Bethsaida, meaning "house of fishing" in Aramaic, was a fishing village on the northern shore of the Sea of Galilee that figures prominently in the Gospel accounts of Jesus' ministry. It was the hometown of three of the Twelve Apostles, Peter, Andrew, and Philip (John 1:44; 12:21), establishing it as a community from which Jesus deliberately drew his inner circle. Jesus performed significant miracles in the vicinity of Bethsaida: the feeding of the five thousand occurred near Bethsaida according to Luke 9:10-17, and Mark 8:22-26 records that Jesus healed a blind man at Bethsaida in a uniquely two-stage process. Despite these wonders, Jesus pronounced a solemn woe upon the city for its failure to repent: "Woe to you, Bethsaida! For if the mighty works done in you had been done in Tyre and Sidon, they would have repented long ago" (Matthew 11:21; Luke 10:13). This judgment placed Bethsaida alongside Chorazin and Capernaum as privileged witnesses of Jesus' power who nonetheless hardened their hearts. Bethsaida was elevated from village to polis by the tetrarch Philip, who renamed it Julias in honor of Julia, daughter of the Emperor Augustus.

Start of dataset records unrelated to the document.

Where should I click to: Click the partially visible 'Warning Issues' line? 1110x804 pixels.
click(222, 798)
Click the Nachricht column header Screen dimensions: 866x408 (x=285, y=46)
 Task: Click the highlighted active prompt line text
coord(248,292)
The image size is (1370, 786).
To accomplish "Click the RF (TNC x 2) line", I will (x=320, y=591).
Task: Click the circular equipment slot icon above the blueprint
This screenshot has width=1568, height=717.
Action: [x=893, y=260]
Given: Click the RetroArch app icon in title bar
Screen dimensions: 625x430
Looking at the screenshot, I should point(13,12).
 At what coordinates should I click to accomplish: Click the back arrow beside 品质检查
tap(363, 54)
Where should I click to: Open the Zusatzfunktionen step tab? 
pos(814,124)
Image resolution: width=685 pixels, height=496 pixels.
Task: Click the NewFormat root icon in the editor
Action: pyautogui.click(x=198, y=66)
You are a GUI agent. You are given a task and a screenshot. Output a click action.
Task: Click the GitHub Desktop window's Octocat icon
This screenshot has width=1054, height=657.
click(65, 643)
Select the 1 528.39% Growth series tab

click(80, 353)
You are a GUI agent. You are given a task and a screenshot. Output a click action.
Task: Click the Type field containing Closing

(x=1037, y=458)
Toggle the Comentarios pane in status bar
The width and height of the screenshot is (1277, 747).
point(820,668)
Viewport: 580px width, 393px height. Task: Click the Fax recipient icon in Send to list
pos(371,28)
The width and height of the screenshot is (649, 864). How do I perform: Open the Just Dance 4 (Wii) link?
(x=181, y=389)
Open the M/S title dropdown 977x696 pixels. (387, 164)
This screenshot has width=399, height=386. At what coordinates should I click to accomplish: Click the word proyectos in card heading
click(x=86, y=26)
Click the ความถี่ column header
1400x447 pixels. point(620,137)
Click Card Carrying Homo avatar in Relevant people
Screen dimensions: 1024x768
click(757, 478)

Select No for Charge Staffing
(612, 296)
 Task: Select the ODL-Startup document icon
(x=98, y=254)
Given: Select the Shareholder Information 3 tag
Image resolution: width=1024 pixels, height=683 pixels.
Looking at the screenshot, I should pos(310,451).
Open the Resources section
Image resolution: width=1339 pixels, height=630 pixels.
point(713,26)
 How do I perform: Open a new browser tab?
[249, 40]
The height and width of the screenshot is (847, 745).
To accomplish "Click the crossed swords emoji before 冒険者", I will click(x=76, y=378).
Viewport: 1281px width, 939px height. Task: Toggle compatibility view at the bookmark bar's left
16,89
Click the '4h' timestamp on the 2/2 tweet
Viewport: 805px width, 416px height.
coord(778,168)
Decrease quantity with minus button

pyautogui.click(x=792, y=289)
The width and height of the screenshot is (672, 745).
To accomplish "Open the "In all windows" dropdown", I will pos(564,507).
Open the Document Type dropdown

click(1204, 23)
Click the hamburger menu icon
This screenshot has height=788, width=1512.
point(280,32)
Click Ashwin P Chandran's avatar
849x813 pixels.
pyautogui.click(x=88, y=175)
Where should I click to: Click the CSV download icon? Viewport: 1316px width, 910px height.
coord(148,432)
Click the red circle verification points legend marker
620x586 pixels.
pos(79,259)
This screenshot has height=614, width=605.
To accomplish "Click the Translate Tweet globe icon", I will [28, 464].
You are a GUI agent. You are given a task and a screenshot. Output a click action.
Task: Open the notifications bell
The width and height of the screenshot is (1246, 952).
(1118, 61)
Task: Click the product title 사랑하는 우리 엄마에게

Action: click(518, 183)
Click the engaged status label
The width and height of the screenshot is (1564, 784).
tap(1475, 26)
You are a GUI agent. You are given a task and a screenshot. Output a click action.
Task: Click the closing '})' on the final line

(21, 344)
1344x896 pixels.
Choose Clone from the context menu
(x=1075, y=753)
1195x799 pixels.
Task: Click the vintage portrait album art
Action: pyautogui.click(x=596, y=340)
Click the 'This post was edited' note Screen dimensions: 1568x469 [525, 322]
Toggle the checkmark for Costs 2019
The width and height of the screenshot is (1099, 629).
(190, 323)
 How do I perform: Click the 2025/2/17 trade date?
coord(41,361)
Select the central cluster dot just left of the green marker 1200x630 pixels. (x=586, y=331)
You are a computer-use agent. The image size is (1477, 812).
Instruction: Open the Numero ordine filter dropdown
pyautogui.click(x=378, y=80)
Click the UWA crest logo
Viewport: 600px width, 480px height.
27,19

Archaeological & Historical Notes

Bethsaida is most commonly identified with et-Tell (At-Tell), an imposing mound approximately 2 kilometers north of the current Sea of Galilee shoreline. The distance from the sea is explained by the gradual silting of the Jordan delta over the past two millennia. Excavations by the Bethsaida Excavations Project, an international consortium, have been ongoing since 1987. They have uncovered Iron Age remains including a city gate complex consistent with the biblical city of Geshur (2 Samuel 3:3), as well as first-century BC and AD structures including a residential area with fishing implements, anchors, and bronze coins. The discovery of a Roman-period temple may be linked to Philip's upgrading of the city to Julias. A minority of scholars propose el-Araj, closer to the lakeshore, as an alternative or supplementary site.

Verse Appearances (3)

References

  1. Orr, J. (ed.) (1915) The International Standard Bible Encyclopedia. Chicago: Howard-Severance Company. [Public Domain]
  2. OpenBible.info (n.d.) Bible Geocoding. Available at: https://www.openbible.info/geo/. [CC BY 4.0]
  3. Bagnall, R. et al. (eds.) (n.d.) Pleiades: A Gazetteer of Past Places. Available at: https://pleiades.stoa.org. [CC BY 3.0]
  4. Wikidata contributors (n.d.) Wikidata. Available at: https://www.wikidata.org. [CC0]
  5. Lawrence, D. et al. (2025) Villages to Empires: a settlement dataset for the Southern Levant. doi:10.5281/zenodo.15111732. [CC BY 4.0]
  6. Church of England (1769) The Holy Bible, Authorized (King James) Version. [Public Domain]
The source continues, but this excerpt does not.